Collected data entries
-*-
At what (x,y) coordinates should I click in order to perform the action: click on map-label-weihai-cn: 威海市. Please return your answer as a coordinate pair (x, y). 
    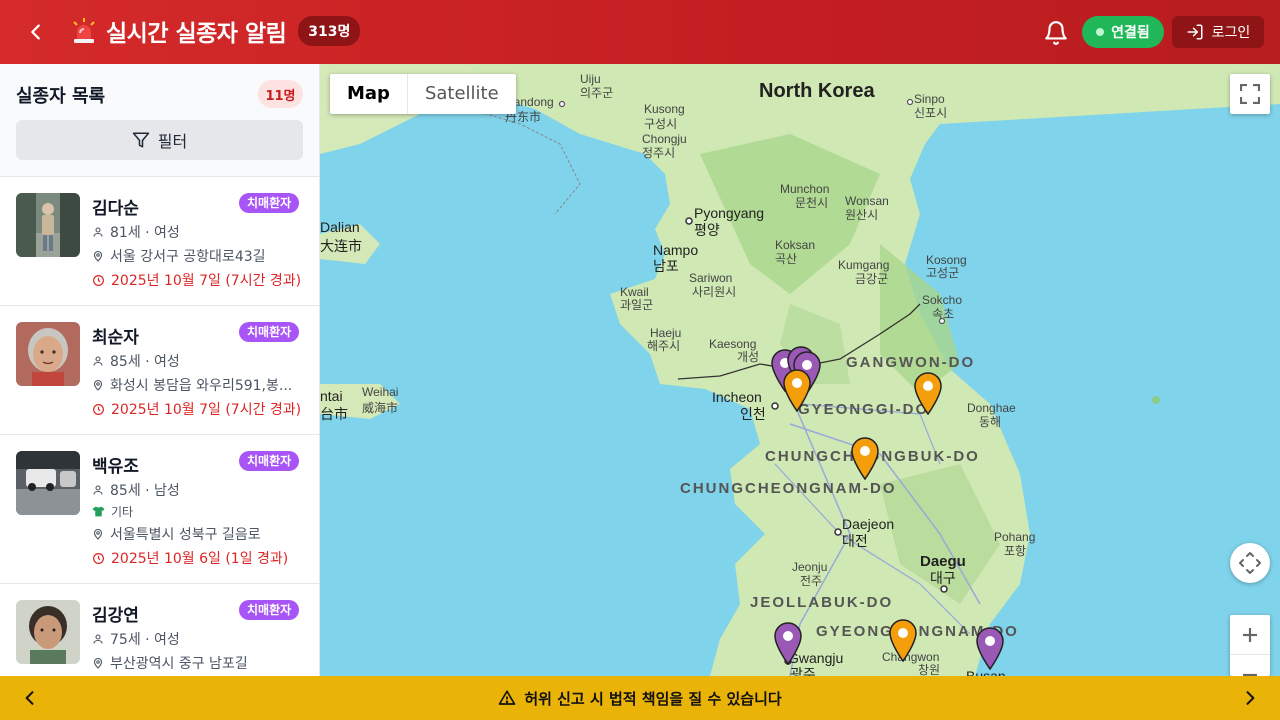
    Looking at the image, I should click on (380, 408).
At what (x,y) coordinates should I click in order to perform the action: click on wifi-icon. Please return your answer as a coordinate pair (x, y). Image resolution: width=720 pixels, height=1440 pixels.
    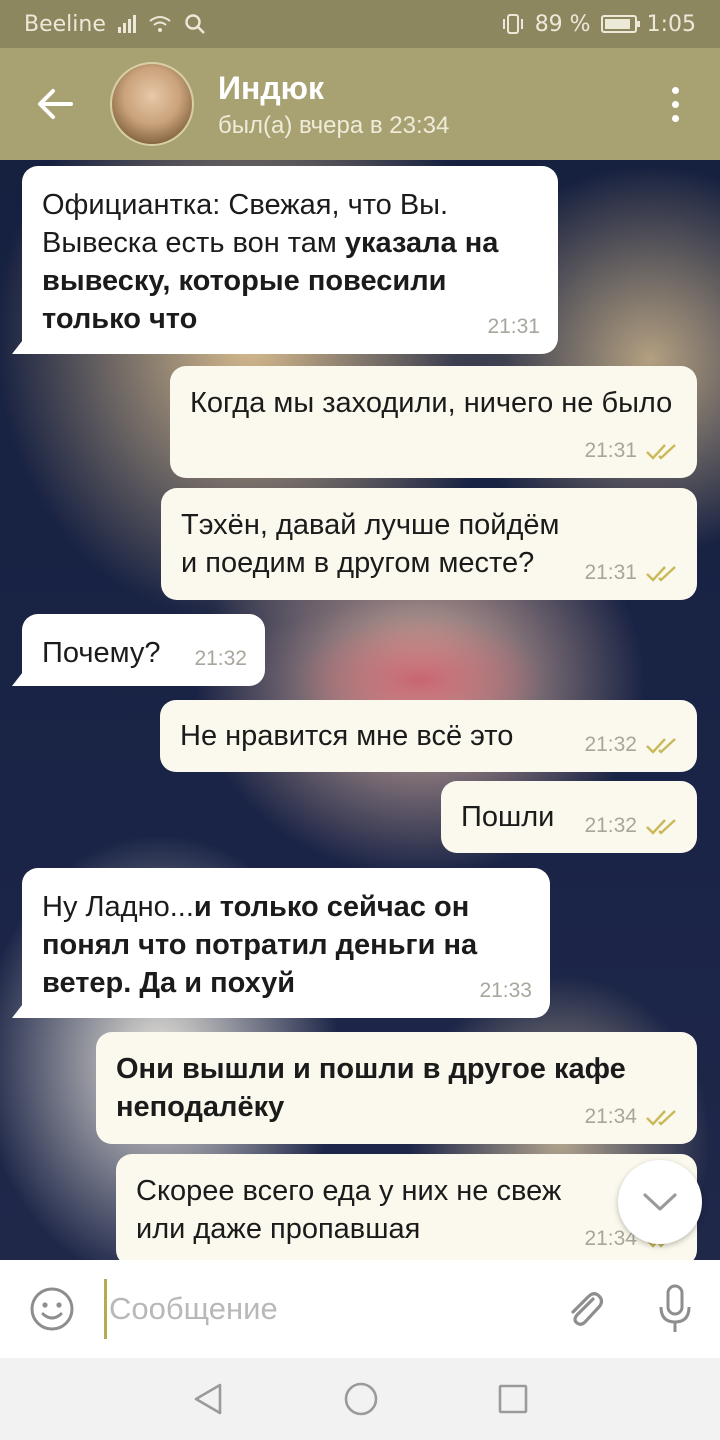
    Looking at the image, I should click on (160, 24).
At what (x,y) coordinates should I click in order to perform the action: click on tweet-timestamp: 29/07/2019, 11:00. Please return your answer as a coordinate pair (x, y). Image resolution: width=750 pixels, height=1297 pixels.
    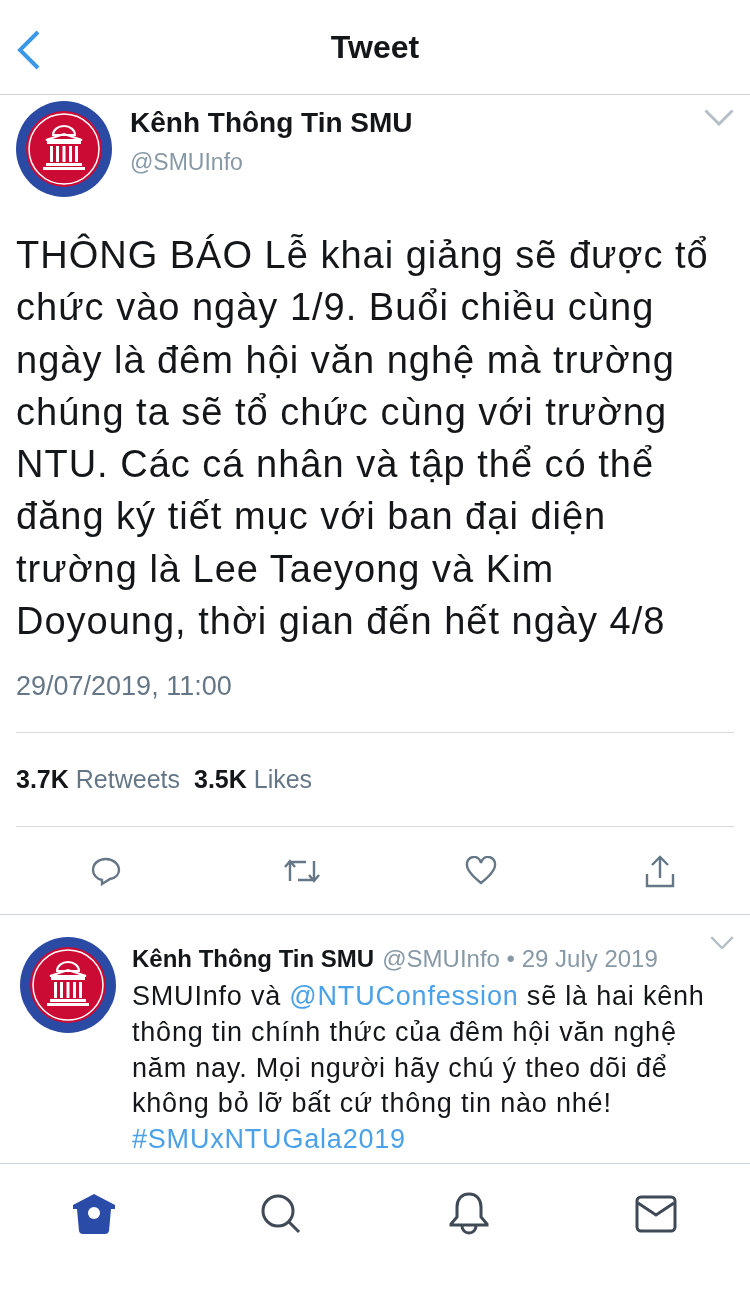
    Looking at the image, I should click on (124, 687).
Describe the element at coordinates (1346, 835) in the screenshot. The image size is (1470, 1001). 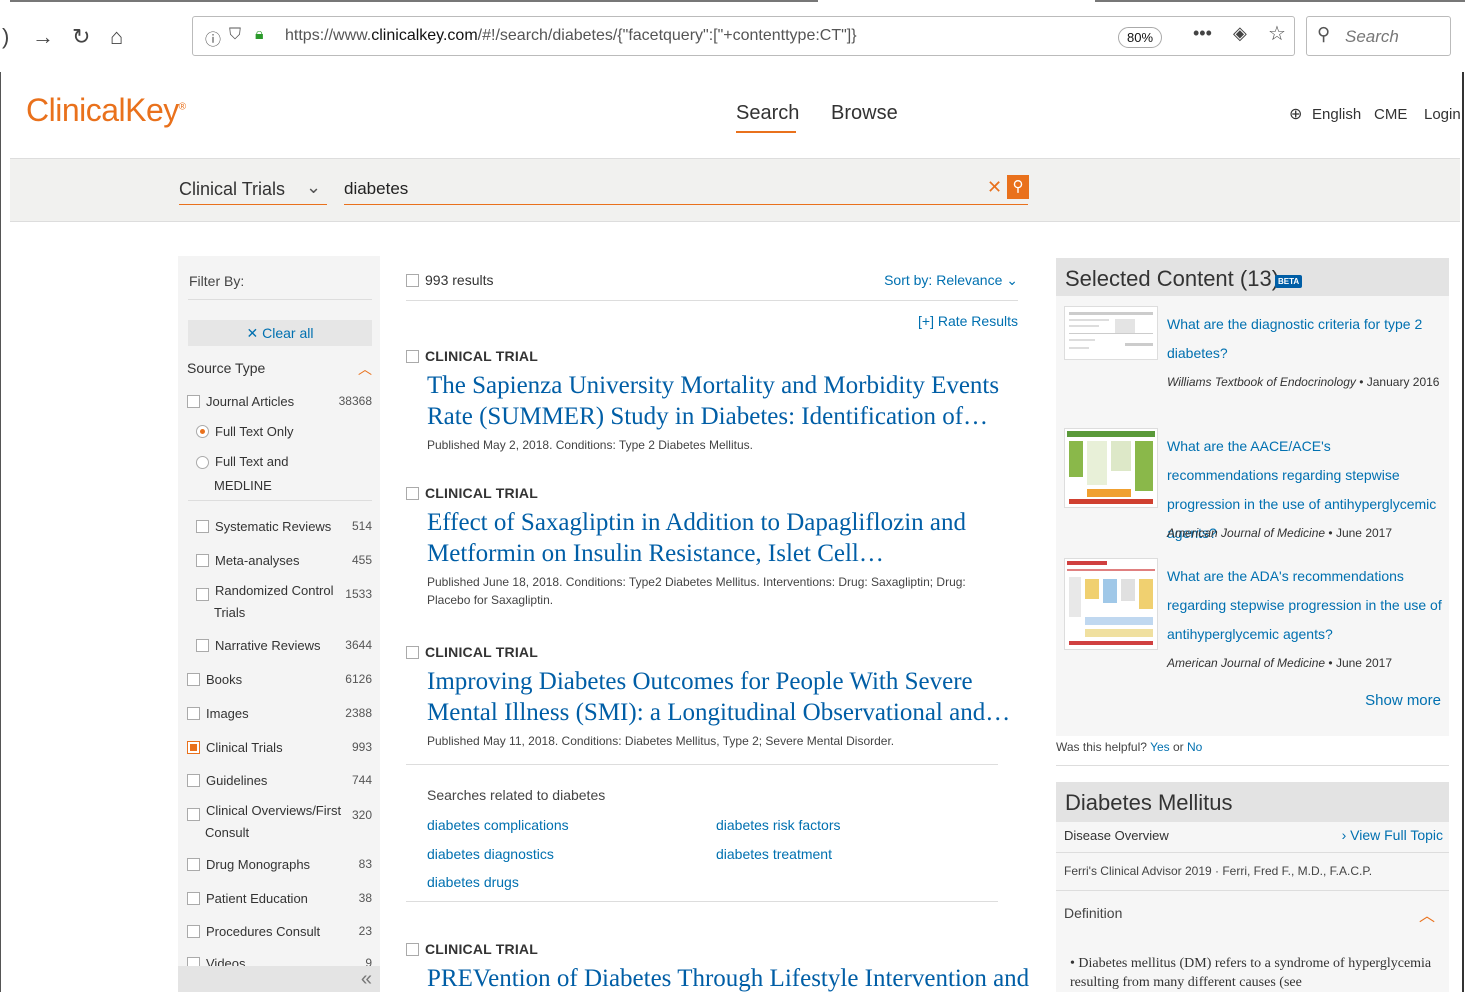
-*-
§ TRY IT
Can you arrange the listing lines from the one containing "pixels, height=1440 pixels." through the one containing "Looking at the image, I should click on (160, 24)." as a JSON list of strings, one string per line, skipping blank lines and leaving out the pictures?

§ PROBLEM SOLUTION
[
  "At what (x,y) coordinates should I click in order to perform the action: click on wifi-icon. Please return your answer as a coordinate pair (x, y). Image resolution: width=720 pixels, height=1440 pixels.",
  "    Looking at the image, I should click on (160, 24)."
]